• Exercices à faire
1 > Recopiez toutes les phrases interrogatives du texte sur les villes en guerre.
2 > Reprenez le texte sur les villes en guerre là où il s'arrête, et écrivez la suite.

• Extrait du texte
....
Villes en guerre : l’urbanité moderne à l’épreuve du conflit 1800-1914 (Goethe Univ., Francfort-sur-le-Main)

Publié le par Université de Lausanne (Source : Aurore Peyroles)

Colloque

Villes en guerre :  l’urbanité moderne à l’épreuve du conflit (1800-1914)

Que devient l’urbanité face à la guerre ? La ville n’a jamais été tenue à l’écart des conflits : assiégée, pillée, incendiée, elle a souvent subi les attaques des belligérants au cours des siècles. Les conflits modernes brouillent cependant un peu plus la fragile frontière entre arrière et front, la ville devenant le théâtre ou la toile de fond des affrontements : la guerre peut alors toucher toutes les composantes de l’espace urbain. Or qu’arrive-t-il à la ville, en tant qu’urbi, espace de sociabilité urbaine, mais aussi en tant que polis, espace politique, quand la guerre surgit en son sein ? Quelle « invention du quotidien » urbain, pour reprendre l’expression de Michel de Certeau, autorise ou empêche-t-elle ? En retour, la ville configure dans une certaine mesure les visages de la guerre, modifiant les modalités des affrontements, mais aussi la perception et la définition de l’adversaire. Quand ce dernier n’est plus seulement une armée, mais une population civile et urbaine, les rapports noués avec lui sont d’une nature nécessairement complexe. Qu’elle soit le théâtre des combats de rue ou celui des parades des vainqueurs, la ville rend en effet inévitable la rencontre de l’autre qu’il s’est agi de vaincre.

Au prisme de leurs représentations littéraires et historiques, les villes en guerre constituent ainsi des décors singuliers, propices à l’exacerbation des sentiments, à l’exaltation des valeurs, à l’intensité des aventures. Souvent liée à des enjeux idéologiques, leur évocation n’est jamais anodine : que ce soit pour chanter les villes martyres, victimes de l’ennemi, ou, au contraire, pour justifier une entreprise de conquête, la ville en guerre joue un rôle stratégique dans les discours, contemporains ou rétrospectifs, qui la mentionnent. Dans quelle perspective, au double sens d’objectif et de point de vue, est-elle représentée ? Quelles sont les modalités narratives de son surgissement ? Quel rapport entre fiction et non fiction, entre témoignage et romanesque s’y noue-t-il ?
....
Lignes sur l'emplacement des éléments
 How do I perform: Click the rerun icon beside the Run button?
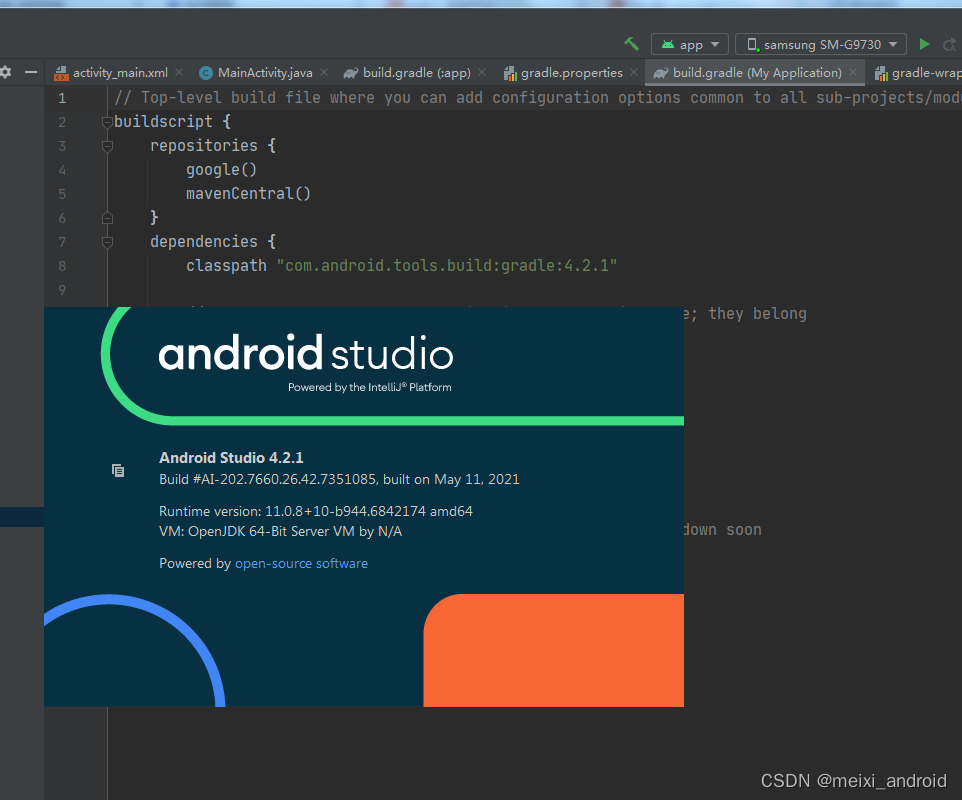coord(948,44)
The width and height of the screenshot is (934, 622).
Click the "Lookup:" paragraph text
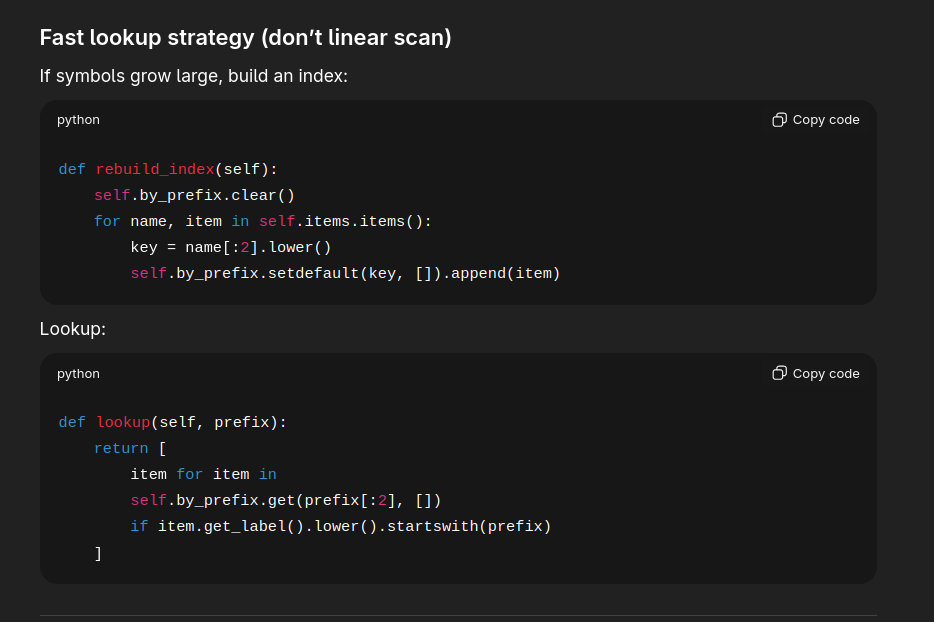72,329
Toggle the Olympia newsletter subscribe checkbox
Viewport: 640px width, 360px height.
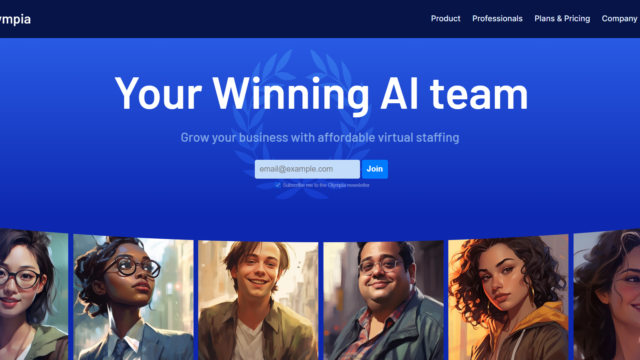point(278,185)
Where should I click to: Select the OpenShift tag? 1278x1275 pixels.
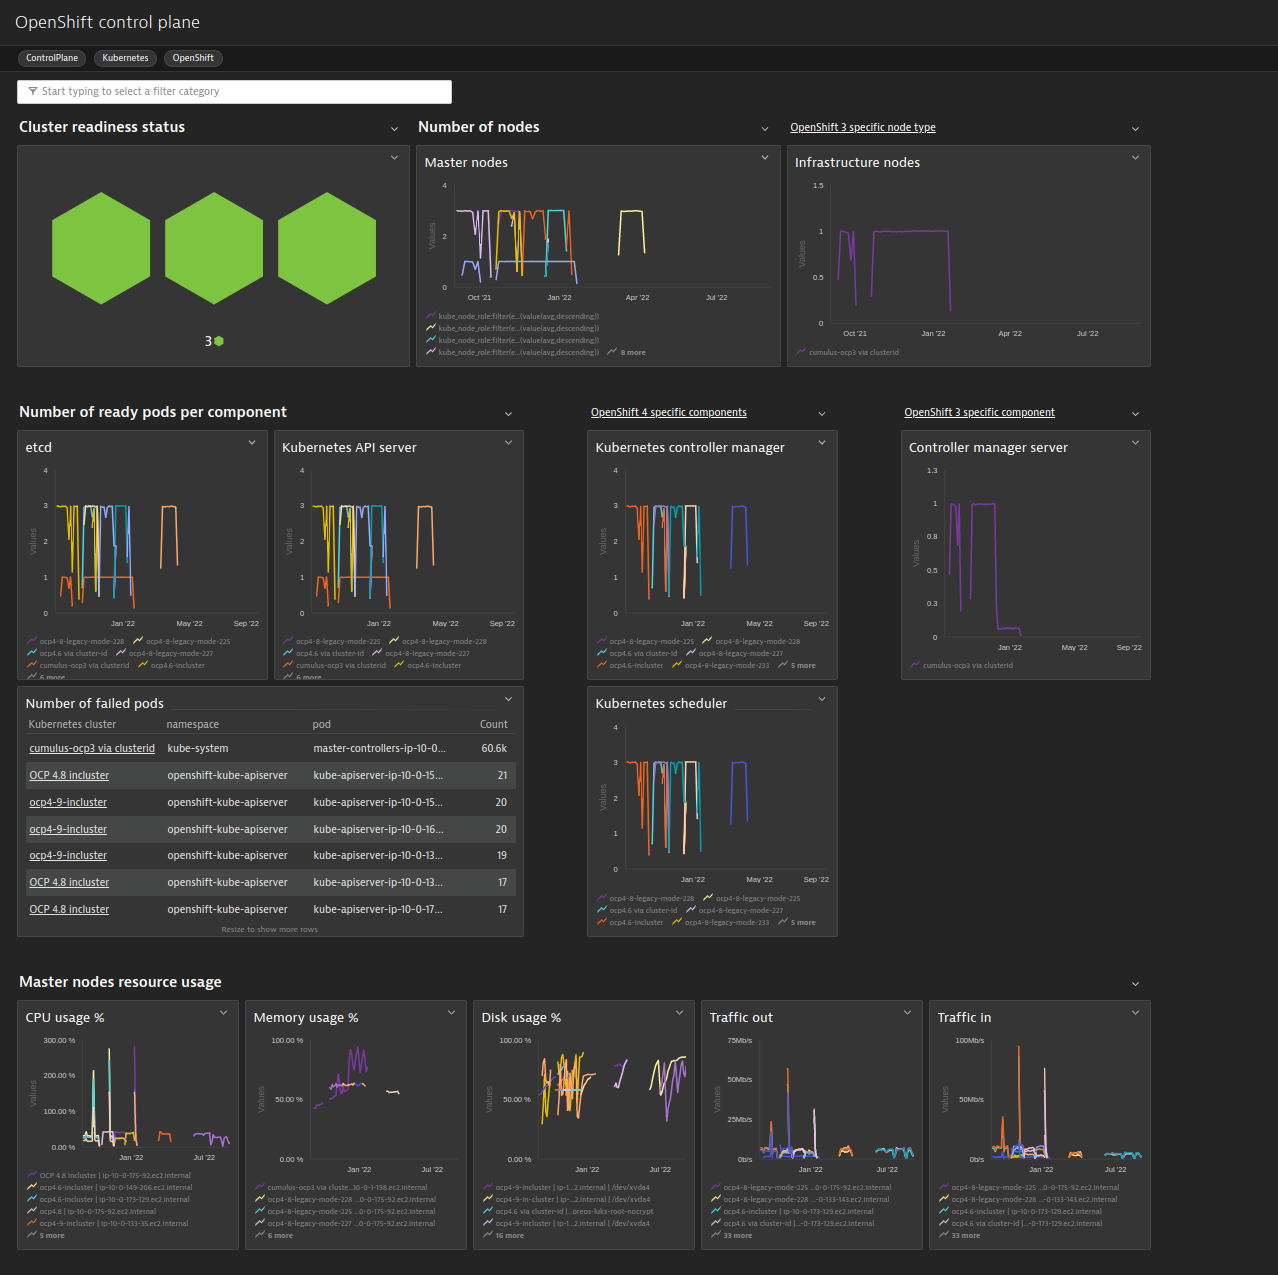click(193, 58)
....
• Résultats des exercices
1 >
- Que devient l'urbanité face à la guerre ?
- Or qu'arrive-t-il à la ville, en tant qu'urbi, espace de sociabilité urbaine, mais aussi en tant que polis, espace politique, quand la guerre surgit en son sein ?
- Quelle « invention du quotidien » urbain, pour reprendre l'expression de Michel de Certeau, autorise ou empêche-t-elle ?
- Dans quelle perspective, au double sens d'objectif et de point de vue, est-elle représentée ?
- Quelles sont les modalités narratives de son surgissement ?
- Quel rapport entre fiction et non fiction, entre témoignage et romanesque s'y noue-t-il ?

2 >
Au XIXe siècle, la guerre se déploie sur plusieurs horizons. Les villes des conquêtes coloniales constituent un observatoire privilégié de son surgissement dans un cadre urbain. Comment les futurs colonisateurs perçoivent-ils les capitales d’anciens empires, fleurons de civilisations radicalement autres mais d’une extraordinaire charge exotique ? Ce siècle est aussi celui des campagnes napoléoniennes et des indépendances nationales européennes, dont les villes constituent parfois un enjeu majeur : le statut de Rome est l’une des questions récurrentes qui se posent au Risorgimiento. Plus proche encore, la guerre n’épargne pas les villes françaises, dont certaines sont aux premières loges des tourmentes nationales qui s’égrènent au cours du siècle. Certaines sont au contact direct du front et deviennent des champs de bataille (Sedan, bombardements de Strasbourg et de Paris). Le conflit s’impose alors au cœur même de la ville et touche directement ses habitants, qui doivent apprendre à vivre dans une cité en guerre. Dans un siècle marqué par la croissance urbaine, la ville, prise dans des conflits aussi réels que symboliques, n’est donc plus refuge : parfois objet des affrontements, elle s’en fait aussi le théâtre. Quels regards les écrivains, les stratèges et les historiens portent-ils sur ces villes qui font directement l’expérience de la guerre – coloniale, nationale ou civile ?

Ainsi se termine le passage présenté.